Although the effect of TTM in modulating immune cells and functions has been poorly studied, the mechanisms by which massage therapy activates potentially beneficial immunomodulatory pathways have continuously been explored [7,35]. A possible mechanism of massage in general is that it alters the signaling pathways involved in the inflammatory process, reducing secondary injury, nerve sensitization and collateral sprouting, which results in recovery from damage and a reduction in pain through mechano-transduction [7]. Moreover, the mechanism of the mechanical stimuli from the extracellular matrix (ECM) is through the stimulation of integrin receptors’ functions via focal adhesion complexes (FACs) to the muscle cytoskeleton. Sequentially, activation of focal adhesion kinase (FAK) phosphorylation initiates progrowth signaling pathways within the muscle fiber [10]. For immune cells, they are recruited to play the critical role of adaptation for maintenance via response to massage stimuli in tissue homeostasis processes. Mechanosensation also modulates immune cell phenotypes and modifies cellular physiology, which eventually determines the functionality of the cells [11]. From our study, immunomodulation is potentially associated with mechano-transduction via the proinflammatory cytokine IFN-γ and IL-17 of CD4+ T subset, especially in the subset with high NKG2D expression. Furthermore, the therapeutic effect of multiple-round TTM may occur due to tissue homeostasis.

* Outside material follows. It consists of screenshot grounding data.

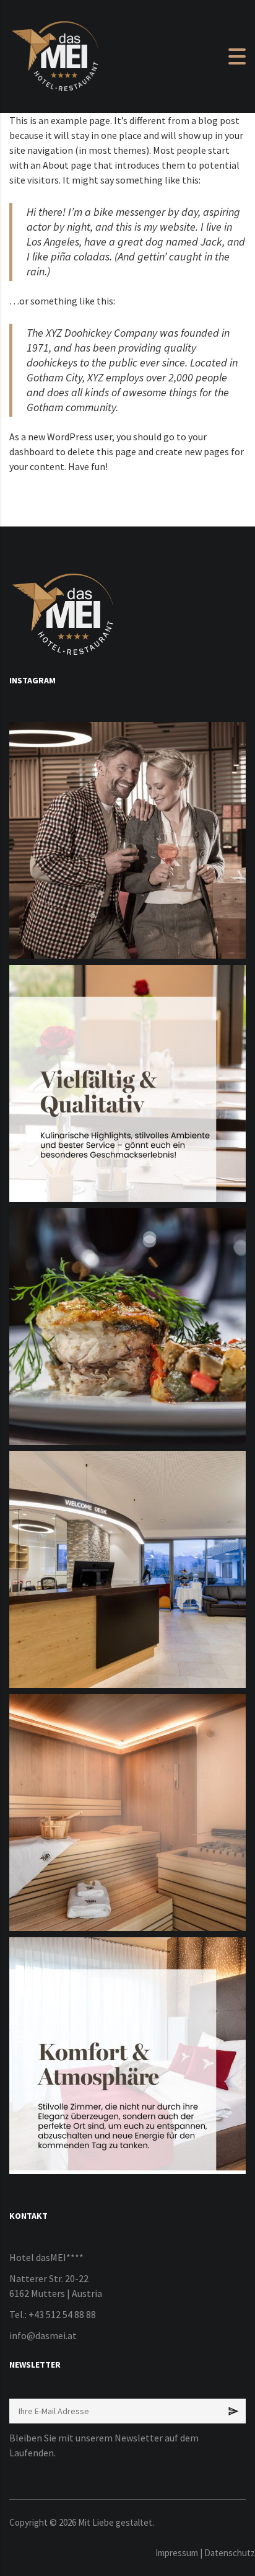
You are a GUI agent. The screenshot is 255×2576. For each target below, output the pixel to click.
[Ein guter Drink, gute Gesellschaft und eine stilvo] (127, 840)
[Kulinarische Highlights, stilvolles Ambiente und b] (127, 1083)
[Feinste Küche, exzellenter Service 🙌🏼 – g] (127, 1326)
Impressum (176, 2553)
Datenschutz (229, 2553)
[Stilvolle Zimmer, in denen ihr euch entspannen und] (127, 2055)
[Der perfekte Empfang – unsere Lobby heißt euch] (127, 1569)
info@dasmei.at (43, 2335)
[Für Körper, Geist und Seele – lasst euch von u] (127, 1812)
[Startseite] (55, 55)
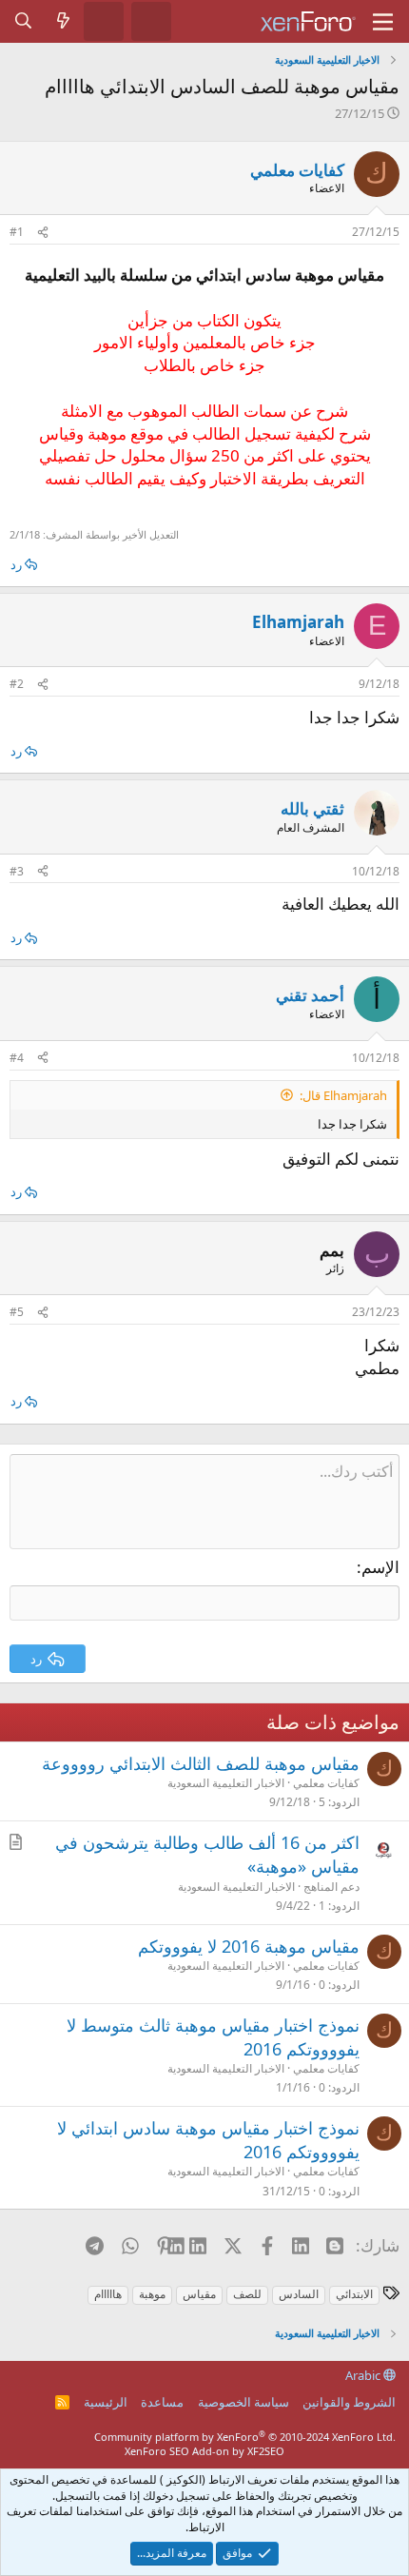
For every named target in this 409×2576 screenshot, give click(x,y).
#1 (17, 232)
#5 (17, 1312)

There are limitations in this study. Firstly, we did not monitor the participants’ daily physical activities which may have interfered with our experiments. We were only able to encourage them to continue their typical daily activities without making any intentional abrupt changes to their routines. Secondly, since purposive sampling includes participants from a specific population, the results may not be suitable when applying them to general populations. However, these results can still provide valuable information and offer useful recommendations for elderly people with underlying conditions. We acknowledge that the effect of TTM may only be clearly demonstrated in subjects who have high percentages of aged immunosenescence cells. Hence, this led to our study design. Finally, a larger sample size should be recruited for further functional study. The number of participants for investigation of IFN-γ and IL-17 should be 14 and 18, respectively, to reach statistical significance at the 0.05 level and 80% power using a randomized, controlled crossover study.

5. Conclusions

This study is the first report to demonstrate the effect of multiple TTM rounds on the alteration of CD4+ T and T subset phenotypes and their functions. The cumulative effect of multiple TTM treatments could promote immunity by attenuation of the senescent CD4+ T cells including CD4+28null, CD4+NKG2D+, CD4+28+NKG2D+ and specifically, CD4+28nullNKG2D+. Moreover, TTM could reduce aberrant function of senescent CD4+ T cells via decreasing the pro-inflammatory cytokine, IL-17, produced by CD4+28nullNKG2D+, especially in high NKG2D expression populations. Therefore, multiple rounds of TTM may be suitable as a complementary therapy for health maintenance and improvement of the immune system in elderly populations.